Ricardo Rodríguez Torres fundó en 2015 Pixed, una empresa de tecnología inclusivas para personas con discapacidad de la que hoy habla todo el mundo. Hace unos días ganó el Premio Kunan 2018 como mejor emprendimiento social del Perú 

Un brazo es un abrazo. No hay diferencias.

Ricardo Rodríguez Torres lo sabe. Lo entendió de muy chico, mucho antes de ser el CEO de Pixed, la iniciativa con base en Piura que busca la inclusión de millones de personas con discapacidad en todo el país que sueñan, como niño frente al árbol de Navidad, conseguir una prótesis.

“Tenía un tío con discapacidad", recuerda ahora, por el teléfono. Han sido meses de montaña rusa para él y toda su familia: en octubre Pixed fue uno de los diez finalistas del programa de la UPC, Protagonistas del Cambio y este miércoles celebró -mientras su padre hacía un streaming en Facebook orgulloso- el Premio Kunan 2018, la notable plataforma que impulsa el emprendimiento social en el país. Detrás de esos lentes de carey negros, Ricardo Rodríguez recuerda siempre lo que pasó con ese tío. Como video favorito de YouTube.

-¿Por qué no pasa el taxi, tío?
-Paciencia, ya llegará uno que nos lleve.
-¡Pero ya vamos 40 minutos y nadie quiere!

"Es verdad -dice- nos demoramos 40 minutos en tomar el taxi. Entonces le anuncié: cuando sea grande, me voy a comprar una camioneta enorme para que no sufras”. La promesa quedó inconclusa pero a cambio, en 2015, fundó Pixed, una empresa de creación de tecnología inclusivas de la que hoy habla todo el mundo.

Según datos del INEI de hace cinco años, 1’575.000 personas presenta algún tipo de discapacidad. Los datos actualizados que maneja Pixed hablan de más de dos millones. Ricardo Rodríguez no necesita esas matemáticas: en estos tres años de trabajo en todo el país, de los 93 casos registrados a nivel nacional y de las 24 prótesis que ha conseguido, el joven detrás de Pixed sabe que esa cifra es real y que ese millón de personas se multiplica en sus familias. Y los padecimientos.

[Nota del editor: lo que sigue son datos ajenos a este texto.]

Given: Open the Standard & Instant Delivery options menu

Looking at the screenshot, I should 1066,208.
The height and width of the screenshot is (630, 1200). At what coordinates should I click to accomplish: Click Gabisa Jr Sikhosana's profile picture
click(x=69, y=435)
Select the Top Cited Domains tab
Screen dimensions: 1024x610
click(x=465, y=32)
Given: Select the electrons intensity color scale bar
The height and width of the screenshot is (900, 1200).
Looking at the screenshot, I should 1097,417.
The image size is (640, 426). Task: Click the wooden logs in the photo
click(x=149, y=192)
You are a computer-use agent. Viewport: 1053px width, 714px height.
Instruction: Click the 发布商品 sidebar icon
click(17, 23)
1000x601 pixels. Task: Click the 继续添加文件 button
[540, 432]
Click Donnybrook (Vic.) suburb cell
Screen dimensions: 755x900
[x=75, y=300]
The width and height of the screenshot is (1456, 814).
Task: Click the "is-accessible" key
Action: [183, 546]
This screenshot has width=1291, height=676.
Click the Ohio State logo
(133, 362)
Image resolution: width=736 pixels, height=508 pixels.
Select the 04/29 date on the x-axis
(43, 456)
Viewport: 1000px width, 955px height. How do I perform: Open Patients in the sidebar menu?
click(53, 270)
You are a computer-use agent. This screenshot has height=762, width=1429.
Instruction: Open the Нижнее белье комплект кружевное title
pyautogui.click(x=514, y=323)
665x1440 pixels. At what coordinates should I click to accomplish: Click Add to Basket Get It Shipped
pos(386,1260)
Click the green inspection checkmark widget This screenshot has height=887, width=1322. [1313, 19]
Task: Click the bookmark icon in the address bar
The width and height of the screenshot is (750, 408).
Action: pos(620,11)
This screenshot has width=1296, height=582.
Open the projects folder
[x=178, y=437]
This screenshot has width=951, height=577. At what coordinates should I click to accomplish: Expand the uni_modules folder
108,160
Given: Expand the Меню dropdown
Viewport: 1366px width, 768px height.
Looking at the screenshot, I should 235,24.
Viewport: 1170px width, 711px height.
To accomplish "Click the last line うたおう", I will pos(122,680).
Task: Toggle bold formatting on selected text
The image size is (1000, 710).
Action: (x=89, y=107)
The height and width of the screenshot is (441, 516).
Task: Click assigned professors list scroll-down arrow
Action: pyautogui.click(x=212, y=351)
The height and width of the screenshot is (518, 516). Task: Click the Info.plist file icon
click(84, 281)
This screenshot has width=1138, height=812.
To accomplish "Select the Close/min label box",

Hace poco cumplió el sueño de una prótesis para Valentina. “Ningún sueldo me va a pagar el rostro de alegría que le vi cuando se la entregamos”, dice. Estudió Ingeniería Mecánica Eléctrica en la UDEP, está casado con Stephany Saavedra Herrera. Vive en Piura y podría estar dedicado a su carrera y a ganar mucho dinero. En 2019, espera duplicar los casos felices. Y hay en su sonrisa durante la ceremonia de premiación, en sus cacheste, en el brillo de sus ojos, el envidiable gesto de quien está saliéndose con al suya.